◆ Task goal
Could you pick up the article about Planned Parenthood's move to a new Schenectady center after its last sentence and keep it going?

Reading passage: Begin

Improved Patient Care, Safety are Focus of New Planned Parenthood Service Center
Foundation Grant Assists Move to New Location
A $90,000 grant from The Schenectady Foundation is helping Planned Parenthood of Mohawk Hudson (PPMH) relocate its Schenectady Center to a newly renovated facility. The new location, the former Girl Scout building at 1040 State Street, will dramatically improve patient safety as well as operational efficiency.
Patient visits to the Schenectady Center have increased 17 percent from 2003 to 2005. The Center now serves approximately 5,700 patients – or more than 11,000 visits each year. Additionally, PPMH recently began a new program, Family Planning Benefits Program, which provides low-income patients with free comprehensive family planning services. As a result, the organization expects to serve hundreds of new patients (with thousands of visits) over the next three years.
Yet the space at the current Planned Parenthood Schenectady Center building is already stretched to its limits. Patients frequently have to stand in the waiting room, park blocks away and the education and rape crisis departments were forced to move to a rental office because of lack of space. Further, the building is not handicapped accessible and has inadequate parking. Also, and most disturbingly, patients and staff at the Schenectady Center are facing increasingly aggressive and mean-spirited picketing: picketers videotape patients, escorts and staff and often scream viciously at those entering the building – including children.
The new, larger building will allow Planned Parenthood to expand as more and more women and families visit the agency for services. The facility, which will be completely accessible to individuals with handicaps, will enhance all patients’ comfort and confidentiality by increasing the number of exam rooms, the number of counseling rooms and the size of the waiting area. These changes will decrease appointment and waiting times and increase Planned Parenthood’s capacity to offer additional services to patients. In the larger facility, there will be space to house the rape crisis and education programs, restoring a more coordinated approach to meeting patient needs. Importantly, an entrance off the parking lot at the new location will prevent picketers from harassing patients as they enter the building. The new location will house space for educational and training programs for professionals and residents on topics such as parent education, teen pregnancy prevention and HIV counseling.

Reading passage: End
Dataset extract: Begin

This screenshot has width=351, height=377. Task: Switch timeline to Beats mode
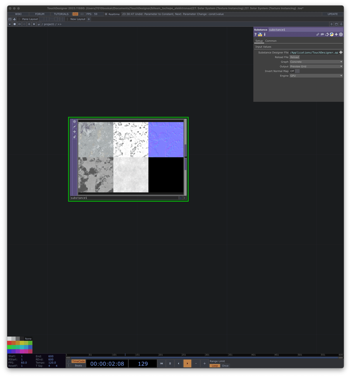tap(78, 366)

Dataset extract: End

◆ Answer to this task
“Supporting Planned Parenthood’s expansion of prevention health services provides a residual return on investment for other community services,” said Robert Carreau, administrator of The Schenectady Foundation. “Family planning and reproductive health services help the community address the incidence of school drop out, teen pregnancy and poverty. These services facilitate women’s access to education, help couples pursue economic opportunities and improve the health and well-being of children.”
Learn more at: www.ppmhchoices.org

Paul Drisgula (right), president and CEO of Planned Parenthood of Mohawk Hudson, discusses plans for the new Schenectady Center with Robert Carreau, administrator of The Schenectady Foundation.

Prenatal nurse manager Patty Frank meets with a patient at the current Schenectady Planned Parenthood. The new facility will allow PPMH to provide more patients with more services with enhanced comfort and privacy.

Planned Parenthood’s new location, which will be completely renovated, at 1040 State Street.